● **指定課題 1**:
膀胱炎のコラムで「必要」または「大切」とされている対応を、すべて列挙してください。
● **指定課題 2**:
膀胱炎のコラムの内容を2文で要約してください。
====== 提示文
(有)シェパード[中央家畜診療所]がおくる松本大策のサイト
池田哲平のコラム
膀胱炎を考える(まとめ)

コラム一覧に戻る

2013年3月22日

 膀胱炎は決して珍しい病気ではなく、よく起こる病気の一つです。その診断や治療は、泌尿器の解剖学的な構造や生理学的な仕組みがわかっていれば、迷うことも少ないと思います。

 しかし、尿石症との合併症として発症した時や、長い経過を経て慢性化してしまう時などには、治療への反応が悪く、根治には至らない時などもあります。

 結石による物理的な刺激によって、膀胱粘膜がひどく損傷をうけて、出血を伴う場合には、細菌の二次感染も起こりやすくなります。こういった場合には、必ず尿石症の治療も同時に行う必要がありますし、また、尿石症が起こった原因を追究していくことも必要になります。尿石症は食餌性に起こることもままあるので、一頭が発症した場合、同じ餌・水を与えられている牛群全体で続発する場合も多いからです。
また、粘膜の損傷部位を肉芽腫で置き換えようという反応が繰り返し行われるような場合には、「膀胱炎を考える(3)」で紹介したような、増殖性肉芽腫を形成することもあると考えられます。こちらはまだまだ分からないところが多い膀胱炎の一つですね……。

 いずれにしても、治療を行う際には、単純な菌感染による膀胱炎なのか、もしくは難治性のやっかいな膀胱炎の可能性があるのかを見極めて、農家さんに予めインフォームドコンセントを行うことが大切だと思っています。
============
====== 演習データ
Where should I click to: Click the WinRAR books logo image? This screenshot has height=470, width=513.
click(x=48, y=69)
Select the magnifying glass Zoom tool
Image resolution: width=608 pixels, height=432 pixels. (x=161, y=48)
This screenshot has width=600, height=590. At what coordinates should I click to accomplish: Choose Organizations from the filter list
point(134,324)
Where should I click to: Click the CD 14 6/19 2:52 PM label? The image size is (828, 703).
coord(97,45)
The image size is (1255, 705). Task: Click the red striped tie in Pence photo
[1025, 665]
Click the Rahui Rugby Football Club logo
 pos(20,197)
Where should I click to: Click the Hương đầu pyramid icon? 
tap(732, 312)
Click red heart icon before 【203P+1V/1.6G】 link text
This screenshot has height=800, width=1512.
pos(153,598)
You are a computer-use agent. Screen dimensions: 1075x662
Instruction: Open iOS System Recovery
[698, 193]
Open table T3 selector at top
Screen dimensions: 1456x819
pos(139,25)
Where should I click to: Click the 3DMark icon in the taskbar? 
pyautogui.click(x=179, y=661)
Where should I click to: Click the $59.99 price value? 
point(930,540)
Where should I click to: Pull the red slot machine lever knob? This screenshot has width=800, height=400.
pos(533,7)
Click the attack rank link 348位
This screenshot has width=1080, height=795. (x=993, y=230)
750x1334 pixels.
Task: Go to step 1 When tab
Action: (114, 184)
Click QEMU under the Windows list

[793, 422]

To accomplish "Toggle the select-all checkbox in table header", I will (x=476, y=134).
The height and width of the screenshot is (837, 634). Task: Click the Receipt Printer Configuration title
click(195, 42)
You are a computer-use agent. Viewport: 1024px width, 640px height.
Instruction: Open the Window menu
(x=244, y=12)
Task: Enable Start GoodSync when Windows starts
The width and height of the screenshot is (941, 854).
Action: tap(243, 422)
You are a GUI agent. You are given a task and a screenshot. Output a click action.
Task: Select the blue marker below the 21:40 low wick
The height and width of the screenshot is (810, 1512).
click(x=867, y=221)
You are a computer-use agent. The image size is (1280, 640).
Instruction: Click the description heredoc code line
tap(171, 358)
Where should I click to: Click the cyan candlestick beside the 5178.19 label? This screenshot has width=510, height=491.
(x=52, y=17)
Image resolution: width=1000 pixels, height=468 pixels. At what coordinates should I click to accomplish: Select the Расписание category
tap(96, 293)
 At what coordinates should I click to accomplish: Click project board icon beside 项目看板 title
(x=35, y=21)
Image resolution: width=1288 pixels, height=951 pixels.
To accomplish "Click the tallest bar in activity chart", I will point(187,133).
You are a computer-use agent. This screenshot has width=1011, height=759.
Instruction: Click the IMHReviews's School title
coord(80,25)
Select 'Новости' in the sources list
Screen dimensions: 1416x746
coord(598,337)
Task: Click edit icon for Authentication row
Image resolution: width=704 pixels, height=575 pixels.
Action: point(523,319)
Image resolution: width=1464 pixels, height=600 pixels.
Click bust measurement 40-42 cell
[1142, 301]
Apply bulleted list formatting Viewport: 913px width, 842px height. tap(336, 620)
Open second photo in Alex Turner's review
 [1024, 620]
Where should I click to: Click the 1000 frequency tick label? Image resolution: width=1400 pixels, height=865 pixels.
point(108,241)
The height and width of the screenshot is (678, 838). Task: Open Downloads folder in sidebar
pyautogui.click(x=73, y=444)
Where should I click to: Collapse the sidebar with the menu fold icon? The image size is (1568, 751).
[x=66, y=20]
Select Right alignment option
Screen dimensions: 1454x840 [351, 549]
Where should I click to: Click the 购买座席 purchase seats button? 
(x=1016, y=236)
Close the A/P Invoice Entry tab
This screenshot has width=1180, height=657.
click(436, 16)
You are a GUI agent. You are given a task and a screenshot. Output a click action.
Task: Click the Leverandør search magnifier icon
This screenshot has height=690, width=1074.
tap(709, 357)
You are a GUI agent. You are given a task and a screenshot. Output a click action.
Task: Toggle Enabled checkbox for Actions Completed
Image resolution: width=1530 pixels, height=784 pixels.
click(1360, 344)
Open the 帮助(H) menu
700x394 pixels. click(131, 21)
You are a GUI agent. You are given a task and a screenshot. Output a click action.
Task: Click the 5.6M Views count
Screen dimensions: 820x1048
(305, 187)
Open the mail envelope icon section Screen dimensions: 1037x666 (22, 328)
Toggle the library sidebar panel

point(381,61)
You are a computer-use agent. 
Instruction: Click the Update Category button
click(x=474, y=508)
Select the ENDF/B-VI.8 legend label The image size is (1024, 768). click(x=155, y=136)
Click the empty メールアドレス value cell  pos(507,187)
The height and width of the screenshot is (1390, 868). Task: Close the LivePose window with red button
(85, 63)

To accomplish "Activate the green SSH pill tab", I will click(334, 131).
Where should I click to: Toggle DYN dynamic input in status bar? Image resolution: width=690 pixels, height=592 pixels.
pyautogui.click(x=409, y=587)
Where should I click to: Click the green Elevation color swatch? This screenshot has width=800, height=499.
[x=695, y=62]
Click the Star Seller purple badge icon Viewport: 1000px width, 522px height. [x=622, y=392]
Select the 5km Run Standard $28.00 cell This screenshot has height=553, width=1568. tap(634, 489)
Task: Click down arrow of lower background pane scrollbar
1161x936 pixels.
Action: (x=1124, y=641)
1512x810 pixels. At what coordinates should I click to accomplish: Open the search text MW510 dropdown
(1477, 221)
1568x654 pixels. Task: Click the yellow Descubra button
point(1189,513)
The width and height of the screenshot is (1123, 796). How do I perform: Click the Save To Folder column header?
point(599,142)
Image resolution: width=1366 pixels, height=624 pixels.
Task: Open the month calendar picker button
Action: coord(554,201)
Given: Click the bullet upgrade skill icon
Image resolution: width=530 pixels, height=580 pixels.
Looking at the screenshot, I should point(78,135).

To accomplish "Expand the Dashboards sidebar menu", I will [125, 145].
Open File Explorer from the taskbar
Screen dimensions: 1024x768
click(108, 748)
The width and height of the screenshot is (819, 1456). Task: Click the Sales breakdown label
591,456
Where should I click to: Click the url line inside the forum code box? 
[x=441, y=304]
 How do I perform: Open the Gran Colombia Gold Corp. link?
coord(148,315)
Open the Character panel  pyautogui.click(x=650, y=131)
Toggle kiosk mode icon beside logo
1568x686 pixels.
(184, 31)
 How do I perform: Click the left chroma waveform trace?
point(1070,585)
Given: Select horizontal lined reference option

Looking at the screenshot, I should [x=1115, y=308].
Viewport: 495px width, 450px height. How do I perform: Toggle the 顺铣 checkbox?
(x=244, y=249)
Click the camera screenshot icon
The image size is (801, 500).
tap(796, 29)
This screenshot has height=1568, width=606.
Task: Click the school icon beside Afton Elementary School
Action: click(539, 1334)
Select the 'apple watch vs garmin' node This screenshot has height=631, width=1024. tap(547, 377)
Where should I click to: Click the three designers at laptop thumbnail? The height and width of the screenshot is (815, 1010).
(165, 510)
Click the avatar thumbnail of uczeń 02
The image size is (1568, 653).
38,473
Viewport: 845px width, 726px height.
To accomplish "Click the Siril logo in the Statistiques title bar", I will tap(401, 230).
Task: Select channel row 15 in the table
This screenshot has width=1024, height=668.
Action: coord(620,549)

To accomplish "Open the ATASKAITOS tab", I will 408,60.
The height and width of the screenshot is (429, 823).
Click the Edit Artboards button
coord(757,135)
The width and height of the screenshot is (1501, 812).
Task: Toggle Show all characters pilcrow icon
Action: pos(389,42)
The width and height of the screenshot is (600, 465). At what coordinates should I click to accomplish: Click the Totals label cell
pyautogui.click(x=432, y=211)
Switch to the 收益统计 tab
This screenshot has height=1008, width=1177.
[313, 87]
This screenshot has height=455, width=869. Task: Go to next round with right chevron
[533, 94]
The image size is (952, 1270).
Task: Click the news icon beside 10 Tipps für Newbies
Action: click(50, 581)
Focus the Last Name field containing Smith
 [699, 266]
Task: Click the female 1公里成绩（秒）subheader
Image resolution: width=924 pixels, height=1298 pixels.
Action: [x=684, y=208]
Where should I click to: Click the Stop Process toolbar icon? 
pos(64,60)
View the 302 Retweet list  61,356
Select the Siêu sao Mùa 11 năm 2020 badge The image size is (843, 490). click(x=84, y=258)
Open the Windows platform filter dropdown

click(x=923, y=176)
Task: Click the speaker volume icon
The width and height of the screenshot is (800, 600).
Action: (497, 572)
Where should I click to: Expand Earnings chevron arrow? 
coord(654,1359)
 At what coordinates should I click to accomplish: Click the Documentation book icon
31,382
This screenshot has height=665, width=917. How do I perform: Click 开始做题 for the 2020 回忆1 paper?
============
● **課題回答 1**:
- 尿石症の治療も同時に行うこと
- 尿石症が起こった原因を追究していくこと
- 単純な菌感染による膀胱炎なのか、難治性のやっかいな膀胱炎の可能性があるのかを見極めること
- 農家さんに予めインフォームドコンセントを行うこと

● **課題回答 2**:
膀胱炎はよく起こる病気で、泌尿器の構造や仕組みがわかっていれば診断や治療に迷うことは少ない。ただし、尿石症との合併症や慢性化の場合には治療への反応が悪く根治に至らないこともあるため、単純な菌感染か難治性の膀胱炎かを見極め、農家さんに予めインフォームドコンセントを行うことが大切である。